I played the Ikoma innkeeper/ghost, while my wife played a servant, conveying the sub-plot of our ghostly nature through various oddities of speech and behavior (such as being ignorant of the Empire’s contemporary circumstances). This allowed us to enjoy the event without having to get involved in the diplomacy, whose results we simply collected at the end – after the “guests” had finally confronted their “host” and forced him to stop keeping them in his false “inn.”

This was the first time I arranged to have WiR, and with it a major Interactive, run at multiple locations at the same time – both in the US and overseas – with the results compiled into a single outcome for the campaign as a whole. This experiment proved quite successful and I would repeat it for the next three years’ worth of WiR Interactives. It proved especially useful in this first case due to a unique problem that developed: the Dragon contingent at the WiR which I hosted personally decided to completely ignore their clan orders and seek peace with the Badger instead of gaining support for a war. (I believe this was largely the result of one specific player’s efforts, though I never found out for sure.) As a result, I had to throw out the results on that topic for my WiR and rely on the outcome from the other event (which was inconclusive). The whole thing flummoxed me so much that I imposed no further sanction, though in retrospect all of the Dragon PCs should have lost Glory and Honor for doing the exact opposite of what their lords had told them to do.
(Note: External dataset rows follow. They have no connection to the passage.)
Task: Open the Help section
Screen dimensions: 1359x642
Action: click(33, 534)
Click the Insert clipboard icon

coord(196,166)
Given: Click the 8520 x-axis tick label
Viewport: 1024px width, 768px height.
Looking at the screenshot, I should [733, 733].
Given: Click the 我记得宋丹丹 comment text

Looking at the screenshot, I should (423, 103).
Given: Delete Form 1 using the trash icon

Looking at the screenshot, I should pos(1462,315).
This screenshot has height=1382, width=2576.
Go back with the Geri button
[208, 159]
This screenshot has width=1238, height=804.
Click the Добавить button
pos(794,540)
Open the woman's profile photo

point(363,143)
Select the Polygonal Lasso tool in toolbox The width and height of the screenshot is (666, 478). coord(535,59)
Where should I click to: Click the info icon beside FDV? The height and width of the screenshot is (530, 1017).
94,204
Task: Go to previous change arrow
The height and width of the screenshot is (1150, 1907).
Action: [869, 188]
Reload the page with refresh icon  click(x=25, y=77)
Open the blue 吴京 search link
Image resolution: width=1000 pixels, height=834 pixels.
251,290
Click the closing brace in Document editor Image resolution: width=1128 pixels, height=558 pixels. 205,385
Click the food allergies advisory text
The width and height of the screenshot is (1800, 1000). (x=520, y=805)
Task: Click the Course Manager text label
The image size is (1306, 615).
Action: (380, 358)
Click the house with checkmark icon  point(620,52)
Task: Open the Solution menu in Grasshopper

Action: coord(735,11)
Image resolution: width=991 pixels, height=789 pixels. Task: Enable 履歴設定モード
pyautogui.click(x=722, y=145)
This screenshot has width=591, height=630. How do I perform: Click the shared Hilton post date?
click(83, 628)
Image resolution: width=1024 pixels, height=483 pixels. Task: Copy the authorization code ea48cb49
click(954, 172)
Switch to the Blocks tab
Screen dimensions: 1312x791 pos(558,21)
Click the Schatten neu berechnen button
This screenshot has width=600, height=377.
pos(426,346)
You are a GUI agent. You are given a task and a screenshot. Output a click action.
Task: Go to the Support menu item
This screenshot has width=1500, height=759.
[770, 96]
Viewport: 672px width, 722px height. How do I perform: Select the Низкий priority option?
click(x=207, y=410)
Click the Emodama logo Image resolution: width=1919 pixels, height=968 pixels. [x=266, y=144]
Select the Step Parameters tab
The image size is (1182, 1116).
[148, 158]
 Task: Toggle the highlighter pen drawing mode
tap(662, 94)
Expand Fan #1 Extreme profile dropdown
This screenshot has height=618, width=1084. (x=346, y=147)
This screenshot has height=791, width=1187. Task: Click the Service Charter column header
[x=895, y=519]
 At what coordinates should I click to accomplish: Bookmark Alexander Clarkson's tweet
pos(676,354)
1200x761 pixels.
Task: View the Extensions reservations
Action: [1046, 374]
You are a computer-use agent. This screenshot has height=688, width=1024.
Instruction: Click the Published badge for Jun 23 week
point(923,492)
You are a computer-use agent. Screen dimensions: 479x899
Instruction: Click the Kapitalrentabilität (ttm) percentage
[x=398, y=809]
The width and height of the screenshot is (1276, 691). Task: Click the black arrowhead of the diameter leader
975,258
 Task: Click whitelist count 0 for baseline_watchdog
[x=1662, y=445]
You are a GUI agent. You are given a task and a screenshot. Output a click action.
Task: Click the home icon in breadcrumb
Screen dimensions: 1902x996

A major sub-plot at this Interactive involved the construction of a new high-quality “Imperial Road” across the Empire, with extensive negotiations as to what route it would take (including the prospect of re-opening the long-closed Beiden Pass) and which clans would benefit from it. I actually took this concept of new Imperial Roads from a rejected module submission (the first time I had chosen not to use a submission): a module based on the 19th-century incident of the Lions of Tsavo, the basis for the movie “The Ghost and the Darkness.” The mod was problematic for a number of reasons, but I did really like the idea of the Empire building a new set of “autobahn” roads, and used it both as a negotiating point at this Interactive and as the background/plot-hook for numerous later modules. In truth, this one idea ended up being far more influential than the module itself would have been if I’d gone ahead and used it in the campaign.